╭─ Data for processing

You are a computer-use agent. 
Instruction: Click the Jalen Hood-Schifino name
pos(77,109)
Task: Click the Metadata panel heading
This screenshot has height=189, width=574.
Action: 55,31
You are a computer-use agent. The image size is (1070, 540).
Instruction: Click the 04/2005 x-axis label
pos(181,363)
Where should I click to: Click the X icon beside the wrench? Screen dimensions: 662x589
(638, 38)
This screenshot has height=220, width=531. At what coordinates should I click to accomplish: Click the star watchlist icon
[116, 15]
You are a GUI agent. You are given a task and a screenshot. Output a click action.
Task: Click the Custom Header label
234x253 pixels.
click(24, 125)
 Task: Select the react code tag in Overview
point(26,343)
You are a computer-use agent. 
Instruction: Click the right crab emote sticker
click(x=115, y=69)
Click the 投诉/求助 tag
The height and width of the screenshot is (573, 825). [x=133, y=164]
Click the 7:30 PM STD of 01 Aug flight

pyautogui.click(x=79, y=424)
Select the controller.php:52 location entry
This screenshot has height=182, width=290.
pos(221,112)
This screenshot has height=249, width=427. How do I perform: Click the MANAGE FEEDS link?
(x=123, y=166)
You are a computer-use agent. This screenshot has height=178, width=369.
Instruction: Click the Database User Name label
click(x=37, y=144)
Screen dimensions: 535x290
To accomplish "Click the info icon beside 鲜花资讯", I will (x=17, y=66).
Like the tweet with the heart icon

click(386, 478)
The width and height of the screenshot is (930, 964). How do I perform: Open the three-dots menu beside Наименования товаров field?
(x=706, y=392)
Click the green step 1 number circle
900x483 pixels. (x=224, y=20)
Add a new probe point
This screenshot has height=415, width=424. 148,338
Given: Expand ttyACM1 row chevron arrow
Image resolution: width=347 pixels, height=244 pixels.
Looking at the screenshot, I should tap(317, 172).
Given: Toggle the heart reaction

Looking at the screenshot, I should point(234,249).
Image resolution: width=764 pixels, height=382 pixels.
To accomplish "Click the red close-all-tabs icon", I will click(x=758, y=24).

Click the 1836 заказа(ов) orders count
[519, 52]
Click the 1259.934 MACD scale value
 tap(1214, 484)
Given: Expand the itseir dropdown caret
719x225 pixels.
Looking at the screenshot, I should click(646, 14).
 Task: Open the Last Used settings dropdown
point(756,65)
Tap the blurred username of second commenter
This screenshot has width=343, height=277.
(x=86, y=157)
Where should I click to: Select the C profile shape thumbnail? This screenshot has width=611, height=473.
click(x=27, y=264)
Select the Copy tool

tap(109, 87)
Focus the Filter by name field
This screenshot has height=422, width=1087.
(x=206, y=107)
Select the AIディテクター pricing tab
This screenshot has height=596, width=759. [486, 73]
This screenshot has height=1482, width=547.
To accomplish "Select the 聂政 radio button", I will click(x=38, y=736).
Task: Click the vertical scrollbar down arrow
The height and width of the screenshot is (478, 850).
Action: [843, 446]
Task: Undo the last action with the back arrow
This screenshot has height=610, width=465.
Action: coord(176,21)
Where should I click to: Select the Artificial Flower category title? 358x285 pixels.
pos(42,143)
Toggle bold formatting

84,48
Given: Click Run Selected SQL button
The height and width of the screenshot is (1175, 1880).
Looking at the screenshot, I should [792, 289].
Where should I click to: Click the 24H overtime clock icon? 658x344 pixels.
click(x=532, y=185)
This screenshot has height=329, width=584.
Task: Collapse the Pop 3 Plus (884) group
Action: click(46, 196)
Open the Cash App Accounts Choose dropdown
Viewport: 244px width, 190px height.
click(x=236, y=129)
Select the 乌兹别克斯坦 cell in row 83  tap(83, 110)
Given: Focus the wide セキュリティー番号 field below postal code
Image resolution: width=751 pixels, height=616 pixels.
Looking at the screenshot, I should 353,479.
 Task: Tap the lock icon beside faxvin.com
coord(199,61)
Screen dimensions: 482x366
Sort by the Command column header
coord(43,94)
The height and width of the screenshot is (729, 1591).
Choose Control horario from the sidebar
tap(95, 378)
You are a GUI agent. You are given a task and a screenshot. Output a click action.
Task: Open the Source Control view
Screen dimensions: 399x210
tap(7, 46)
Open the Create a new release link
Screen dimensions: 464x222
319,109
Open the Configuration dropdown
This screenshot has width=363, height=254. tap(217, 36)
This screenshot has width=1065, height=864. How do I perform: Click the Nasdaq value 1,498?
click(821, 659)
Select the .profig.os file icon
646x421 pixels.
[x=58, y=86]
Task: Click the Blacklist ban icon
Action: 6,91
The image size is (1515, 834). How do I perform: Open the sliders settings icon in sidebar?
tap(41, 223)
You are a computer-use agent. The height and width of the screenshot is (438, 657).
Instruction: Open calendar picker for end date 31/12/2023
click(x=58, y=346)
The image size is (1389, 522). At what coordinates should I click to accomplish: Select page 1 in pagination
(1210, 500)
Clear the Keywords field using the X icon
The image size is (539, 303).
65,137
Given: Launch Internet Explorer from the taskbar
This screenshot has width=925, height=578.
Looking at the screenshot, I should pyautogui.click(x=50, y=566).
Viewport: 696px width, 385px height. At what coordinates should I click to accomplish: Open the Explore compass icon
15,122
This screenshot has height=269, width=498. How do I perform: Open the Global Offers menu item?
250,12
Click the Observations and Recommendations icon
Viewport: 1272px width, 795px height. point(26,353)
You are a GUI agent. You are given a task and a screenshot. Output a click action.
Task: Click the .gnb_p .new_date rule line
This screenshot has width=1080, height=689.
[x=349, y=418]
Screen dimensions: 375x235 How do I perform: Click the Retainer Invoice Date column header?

╰─

> [To do]: Exactly reproduce every line found in the records.

> [Task answer]:
You are a computer-use agent. 
Instruction: Click the Jalen Hood-Schifino name
pos(77,109)
Task: Click the Metadata panel heading
This screenshot has height=189, width=574.
Action: 55,31
You are a computer-use agent. The image size is (1070, 540).
Instruction: Click the 04/2005 x-axis label
pos(181,363)
Where should I click to: Click the X icon beside the wrench? Screen dimensions: 662x589
(638, 38)
This screenshot has height=220, width=531. At what coordinates should I click to accomplish: Click the star watchlist icon
[116, 15]
You are a GUI agent. You are given a task and a screenshot. Output a click action.
Task: Click the Custom Header label
234x253 pixels.
click(24, 125)
 Task: Select the react code tag in Overview
point(26,343)
You are a computer-use agent. 
Instruction: Click the right crab emote sticker
click(x=115, y=69)
Click the 投诉/求助 tag
The height and width of the screenshot is (573, 825). [x=133, y=164]
Click the 7:30 PM STD of 01 Aug flight

pyautogui.click(x=79, y=424)
Select the controller.php:52 location entry
This screenshot has height=182, width=290.
pos(221,112)
This screenshot has height=249, width=427. How do I perform: Click the MANAGE FEEDS link?
(x=123, y=166)
You are a computer-use agent. This screenshot has height=178, width=369.
Instruction: Click the Database User Name label
click(x=37, y=144)
Screen dimensions: 535x290
To accomplish "Click the info icon beside 鲜花资讯", I will (x=17, y=66).
Like the tweet with the heart icon

click(386, 478)
The width and height of the screenshot is (930, 964). How do I perform: Open the three-dots menu beside Наименования товаров field?
(x=706, y=392)
Click the green step 1 number circle
900x483 pixels. (x=224, y=20)
Add a new probe point
This screenshot has height=415, width=424. 148,338
Given: Expand ttyACM1 row chevron arrow
Image resolution: width=347 pixels, height=244 pixels.
Looking at the screenshot, I should tap(317, 172).
Given: Toggle the heart reaction

Looking at the screenshot, I should point(234,249).
Image resolution: width=764 pixels, height=382 pixels.
To accomplish "Click the red close-all-tabs icon", I will click(x=758, y=24).

Click the 1836 заказа(ов) orders count
[519, 52]
Click the 1259.934 MACD scale value
 tap(1214, 484)
Given: Expand the itseir dropdown caret
719x225 pixels.
Looking at the screenshot, I should click(646, 14).
 Task: Open the Last Used settings dropdown
point(756,65)
Tap the blurred username of second commenter
This screenshot has width=343, height=277.
(x=86, y=157)
Where should I click to: Select the C profile shape thumbnail? This screenshot has width=611, height=473.
click(x=27, y=264)
Select the Copy tool

tap(109, 87)
Focus the Filter by name field
This screenshot has height=422, width=1087.
(x=206, y=107)
Select the AIディテクター pricing tab
This screenshot has height=596, width=759. [486, 73]
This screenshot has height=1482, width=547.
To accomplish "Select the 聂政 radio button", I will click(x=38, y=736).
Task: Click the vertical scrollbar down arrow
The height and width of the screenshot is (478, 850).
Action: [843, 446]
Task: Undo the last action with the back arrow
This screenshot has height=610, width=465.
Action: coord(176,21)
Where should I click to: Select the Artificial Flower category title? 358x285 pixels.
pos(42,143)
Toggle bold formatting

84,48
Given: Click Run Selected SQL button
The height and width of the screenshot is (1175, 1880).
Looking at the screenshot, I should [792, 289].
Where should I click to: Click the 24H overtime clock icon? 658x344 pixels.
click(x=532, y=185)
This screenshot has height=329, width=584.
Task: Collapse the Pop 3 Plus (884) group
Action: click(46, 196)
Open the Cash App Accounts Choose dropdown
Viewport: 244px width, 190px height.
click(x=236, y=129)
Select the 乌兹别克斯坦 cell in row 83  tap(83, 110)
Given: Focus the wide セキュリティー番号 field below postal code
Image resolution: width=751 pixels, height=616 pixels.
Looking at the screenshot, I should 353,479.
 Task: Tap the lock icon beside faxvin.com
coord(199,61)
Screen dimensions: 482x366
Sort by the Command column header
coord(43,94)
The height and width of the screenshot is (729, 1591).
Choose Control horario from the sidebar
tap(95, 378)
You are a GUI agent. You are given a task and a screenshot. Output a click action.
Task: Open the Source Control view
Screen dimensions: 399x210
tap(7, 46)
Open the Create a new release link
Screen dimensions: 464x222
319,109
Open the Configuration dropdown
This screenshot has width=363, height=254. tap(217, 36)
This screenshot has width=1065, height=864. How do I perform: Click the Nasdaq value 1,498?
click(821, 659)
Select the .profig.os file icon
646x421 pixels.
[x=58, y=86]
Task: Click the Blacklist ban icon
Action: 6,91
The image size is (1515, 834). How do I perform: Open the sliders settings icon in sidebar?
tap(41, 223)
You are a computer-use agent. The height and width of the screenshot is (438, 657).
Instruction: Open calendar picker for end date 31/12/2023
click(x=58, y=346)
The image size is (1389, 522). At what coordinates should I click to accomplish: Select page 1 in pagination
(1210, 500)
Clear the Keywords field using the X icon
The image size is (539, 303).
65,137
Given: Launch Internet Explorer from the taskbar
This screenshot has width=925, height=578.
Looking at the screenshot, I should pyautogui.click(x=50, y=566).
Viewport: 696px width, 385px height. At what coordinates should I click to accomplish: Open the Explore compass icon
15,122
This screenshot has height=269, width=498. How do I perform: Open the Global Offers menu item?
250,12
Click the Observations and Recommendations icon
Viewport: 1272px width, 795px height. point(26,353)
You are a GUI agent. You are given a task and a screenshot. Output a click action.
Task: Click the .gnb_p .new_date rule line
This screenshot has width=1080, height=689.
[x=349, y=418]
Screen dimensions: 375x235 How do I perform: Click the Retainer Invoice Date column header?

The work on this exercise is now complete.